Language barriers between patients and providers can make effective communication challenging and have been shown to have a negative impact on the quality of care and patient safety. Research shows that patients who are most comfortable speaking a language other than the dominant local language are at an increased risk for longer hospital stays, falls, and infections, among other negative outcomes.  

Language gaps may be particularly detrimental in home health care—in which health providers, primarily nurses, visit patients’ homes to deliver care—given that interpreter services can be more difficult to implement and access in the home setting. For example, many home care patients, who are often older adults over the age of 65, do not have high-speed internet access, or sometimes even a phone, which makes accessing phone or video interpreter services difficult.

A prior study by Squires found that home health care services are not meeting the demand for language services among diverse populations; that study of one large urban agency found only 20 percent of patients speaking a language other than English were visited by a provider who spoke their language. For smaller agencies, the numbers are likely far worse.

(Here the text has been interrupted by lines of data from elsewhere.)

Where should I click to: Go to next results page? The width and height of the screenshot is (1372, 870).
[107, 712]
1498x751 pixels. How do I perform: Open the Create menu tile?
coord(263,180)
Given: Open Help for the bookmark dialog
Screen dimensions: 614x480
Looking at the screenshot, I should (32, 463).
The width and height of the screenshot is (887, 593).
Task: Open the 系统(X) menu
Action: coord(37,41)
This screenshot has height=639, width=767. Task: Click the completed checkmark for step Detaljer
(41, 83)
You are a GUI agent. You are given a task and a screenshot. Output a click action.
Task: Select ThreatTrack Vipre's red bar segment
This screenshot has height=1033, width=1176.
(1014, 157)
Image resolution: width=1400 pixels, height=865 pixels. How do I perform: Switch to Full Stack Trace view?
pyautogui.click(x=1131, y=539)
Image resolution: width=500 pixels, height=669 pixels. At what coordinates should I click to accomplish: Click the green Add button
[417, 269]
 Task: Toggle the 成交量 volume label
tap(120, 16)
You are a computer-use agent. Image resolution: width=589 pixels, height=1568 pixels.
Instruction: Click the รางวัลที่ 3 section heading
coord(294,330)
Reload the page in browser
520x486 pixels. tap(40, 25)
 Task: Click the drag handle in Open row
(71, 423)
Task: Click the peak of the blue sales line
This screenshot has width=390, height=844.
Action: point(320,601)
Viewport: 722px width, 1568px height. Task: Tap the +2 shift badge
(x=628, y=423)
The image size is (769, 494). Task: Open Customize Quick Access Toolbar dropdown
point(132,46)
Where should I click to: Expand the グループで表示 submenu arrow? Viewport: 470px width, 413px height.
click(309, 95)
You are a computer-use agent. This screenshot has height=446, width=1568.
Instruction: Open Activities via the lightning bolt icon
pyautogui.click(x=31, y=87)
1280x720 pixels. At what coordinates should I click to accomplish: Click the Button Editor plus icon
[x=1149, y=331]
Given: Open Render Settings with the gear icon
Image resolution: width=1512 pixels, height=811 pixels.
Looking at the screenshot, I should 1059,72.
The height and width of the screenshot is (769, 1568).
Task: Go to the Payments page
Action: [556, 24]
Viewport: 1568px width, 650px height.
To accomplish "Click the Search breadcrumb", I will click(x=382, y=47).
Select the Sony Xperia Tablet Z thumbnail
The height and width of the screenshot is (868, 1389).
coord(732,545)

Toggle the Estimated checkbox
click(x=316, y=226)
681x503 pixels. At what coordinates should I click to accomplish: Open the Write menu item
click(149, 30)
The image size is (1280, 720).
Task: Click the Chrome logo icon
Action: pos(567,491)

The goal of home health care services is to maintain a person’s ability to care for themselves in their home and avoid costly emergency or hospital services. As a result, hospital readmission from home health care is a key quality indicator for U.S. home health agencies.  

To determine whether a patient’s language preference influences hospital readmission risk from home health care, the researchers examined electronic health records for more than 87,000 patients living in New York City who were receiving home health care after being discharged from a hospital. The records captured what language patients preferred to communicate in; the researchers focused the study on the five most common languages spoken among the patients studied: English, Spanish, Russian, Chinese, and Korean. They then looked at who was readmitted to a hospital within 30 days.  

Home health patients who preferred a language other than English had a higher hospital readmission rate (20.4%) than English-speaking patients (18.5%). Risk of readmission also varied by language, with higher risk among Spanish and Russian speakers and lower risk among Chinese and Korean speakers.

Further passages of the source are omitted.